The Indonesian government has said more than 600 citizens who joined IS in the Middle East were stuck in camps in the region.

Nada said her father had apologized to her.

“Before I didn’t know my father would bring us here. When I was in school, I really wanted to be a doctor and I really liked to study,” Nada said in the interview.

She said she had seen IS fighters display the bodies of their victims.

“Sometimes we saw … they slaughter people and they [do] it on the street [to make] people see the heads and the bodies,” she said.

Nada’s father said he regretted his decision to bring his child to Syria.

“The craziest thing in my life is bringing my family to Syria. Everyone makes mistakes in his life.
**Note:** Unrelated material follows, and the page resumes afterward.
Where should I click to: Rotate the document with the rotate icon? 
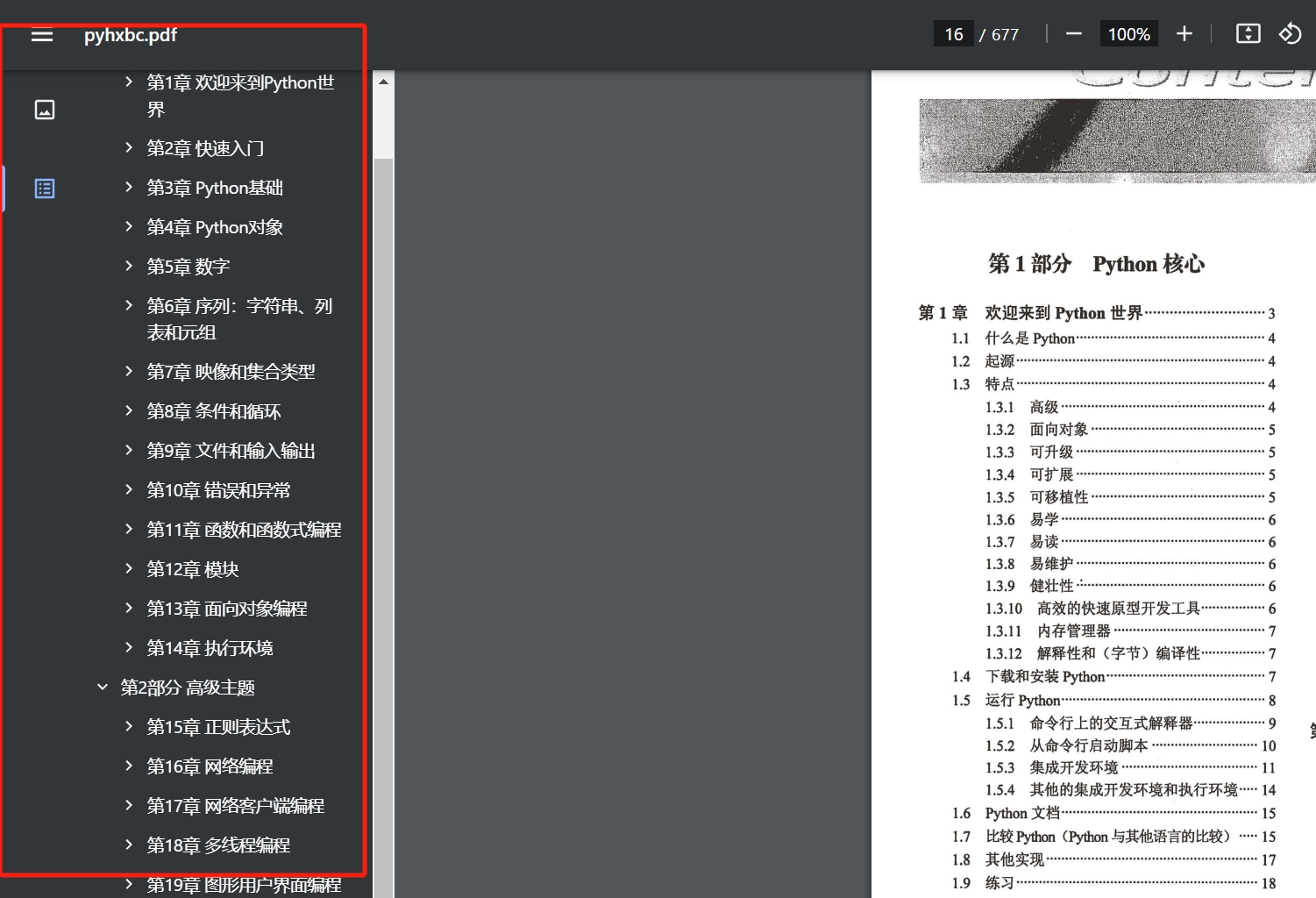[x=1290, y=34]
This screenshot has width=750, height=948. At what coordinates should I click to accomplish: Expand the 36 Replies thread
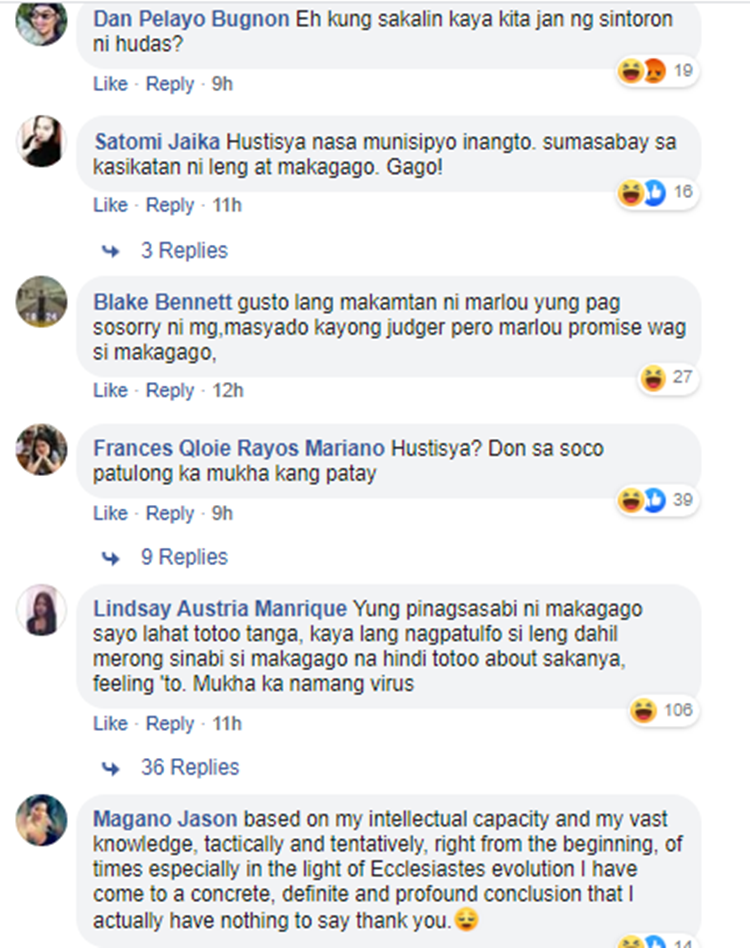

And this is the biggest mistake in my life,” he told the BBC.

PKS: Many ‘innocent little children’

IS once controlled a swath of land that spilled across the boundaries of Iraq and Syria until they were defeated by U.S.-led allied forces and the SDF, whose victory also ushered in a series of concerns, including extradition, rehabilitation or criminal trials for captured foreign fighters, as well as their wives and children.

Pro-IS Indonesians entered Syria between 2015 and 2017, mostly through Turkey, according to security officials in Jakarta.

In August 2017, Indonesia repatriated 18 citizens from Syria and subjected them to a month-long deradicalization program.

Based on intelligence information, Indonesians in Syria are staying in three camps – Al-Hol, Al-Ruj and Ain Issa – where they are guarded by different groups, Suhardi Alius, chief of Indonesia’s National Counterterrorism Agency (BNPT), said Friday.

“There are three authorities – the SDF, the Syrian government and the Kurdistan government,” he told reporters in Jakarta, adding that most Indonesians at the camps were women and children.

Suhardi said he had requested intelligence agencies in friendly countries help with the verification of the Indonesians.

Citing “humanitarian grounds,” leaders of the opposition Prosperous Justice Party (PKS) called for the former IS members and their families to be repatriated.

“I feel sorry for them stranded there. Their children, their parents are there,” Mardani Ali Sera, PKS central advisory board chairman, told reporters. “Many of them are innocent little children.”

But, under the country’s citizenship law, those who left for Syria and joined IS lost their citizenship, according to one analyst.

“When they joined ISIS, they considered it as their country, therefore they willingly gave up their Indonesian citizenship,” Hikmahanto Juwana, a lecturer of international law at the University of Indonesia, told BenarNews, using another acronym for IS.

He said some of the Indonesians had intentionally destroyed their passports.

“In theory they are stateless, but they are not in Indonesia,” he said, “So the government does not need to be bothered about their citizenship.”